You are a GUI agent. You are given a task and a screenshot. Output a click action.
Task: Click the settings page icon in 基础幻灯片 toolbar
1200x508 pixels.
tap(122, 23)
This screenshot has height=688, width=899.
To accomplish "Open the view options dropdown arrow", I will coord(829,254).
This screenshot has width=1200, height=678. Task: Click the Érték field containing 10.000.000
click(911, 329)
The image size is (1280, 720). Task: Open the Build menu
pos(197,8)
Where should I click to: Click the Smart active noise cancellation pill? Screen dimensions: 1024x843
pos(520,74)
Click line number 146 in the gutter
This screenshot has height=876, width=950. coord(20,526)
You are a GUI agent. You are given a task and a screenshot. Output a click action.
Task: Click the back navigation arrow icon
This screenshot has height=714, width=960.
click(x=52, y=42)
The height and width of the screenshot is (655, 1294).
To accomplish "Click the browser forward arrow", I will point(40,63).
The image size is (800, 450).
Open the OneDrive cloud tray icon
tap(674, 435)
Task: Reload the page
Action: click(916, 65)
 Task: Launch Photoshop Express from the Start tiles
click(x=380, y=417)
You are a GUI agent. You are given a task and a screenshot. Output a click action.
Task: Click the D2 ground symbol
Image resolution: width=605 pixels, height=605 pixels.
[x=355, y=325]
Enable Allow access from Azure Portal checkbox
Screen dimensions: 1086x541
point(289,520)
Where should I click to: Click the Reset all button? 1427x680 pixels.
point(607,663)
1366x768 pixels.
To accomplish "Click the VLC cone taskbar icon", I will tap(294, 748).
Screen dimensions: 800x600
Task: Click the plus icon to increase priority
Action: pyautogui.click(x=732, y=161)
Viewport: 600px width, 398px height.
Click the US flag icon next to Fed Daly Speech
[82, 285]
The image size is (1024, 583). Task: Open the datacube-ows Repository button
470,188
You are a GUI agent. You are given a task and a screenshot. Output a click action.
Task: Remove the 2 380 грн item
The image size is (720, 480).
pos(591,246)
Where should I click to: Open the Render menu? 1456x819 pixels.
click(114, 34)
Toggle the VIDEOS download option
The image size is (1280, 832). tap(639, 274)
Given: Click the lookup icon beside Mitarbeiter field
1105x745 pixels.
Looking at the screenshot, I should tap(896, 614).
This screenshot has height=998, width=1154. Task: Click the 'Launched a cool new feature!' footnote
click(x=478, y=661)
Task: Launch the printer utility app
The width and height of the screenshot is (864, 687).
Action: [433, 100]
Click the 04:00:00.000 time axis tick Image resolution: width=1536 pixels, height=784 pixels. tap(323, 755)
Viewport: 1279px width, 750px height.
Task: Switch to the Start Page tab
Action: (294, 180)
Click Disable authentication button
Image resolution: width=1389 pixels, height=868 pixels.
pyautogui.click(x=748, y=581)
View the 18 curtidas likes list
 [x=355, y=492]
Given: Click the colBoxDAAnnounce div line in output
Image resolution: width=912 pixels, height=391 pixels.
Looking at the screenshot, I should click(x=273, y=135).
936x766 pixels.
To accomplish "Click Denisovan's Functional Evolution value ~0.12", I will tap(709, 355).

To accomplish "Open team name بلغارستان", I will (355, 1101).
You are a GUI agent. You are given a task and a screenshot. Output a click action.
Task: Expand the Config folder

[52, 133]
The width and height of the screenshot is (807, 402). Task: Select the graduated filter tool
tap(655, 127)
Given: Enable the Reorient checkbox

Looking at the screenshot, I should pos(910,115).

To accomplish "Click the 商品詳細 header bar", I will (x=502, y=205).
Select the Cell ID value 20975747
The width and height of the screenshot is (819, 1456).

BRIEF >> Pick out every line of the listing above that contains the string "resolution" and copy each one in full. Only matches with the same capitalization count.

OUTPUT FOR THIS EXERCISE >>
Image resolution: width=605 pixels, height=605 pixels.
Click the 04:00:00.000 time axis tick Image resolution: width=1536 pixels, height=784 pixels. tap(323, 755)
Image resolution: width=1389 pixels, height=868 pixels.
Image resolution: width=912 pixels, height=391 pixels.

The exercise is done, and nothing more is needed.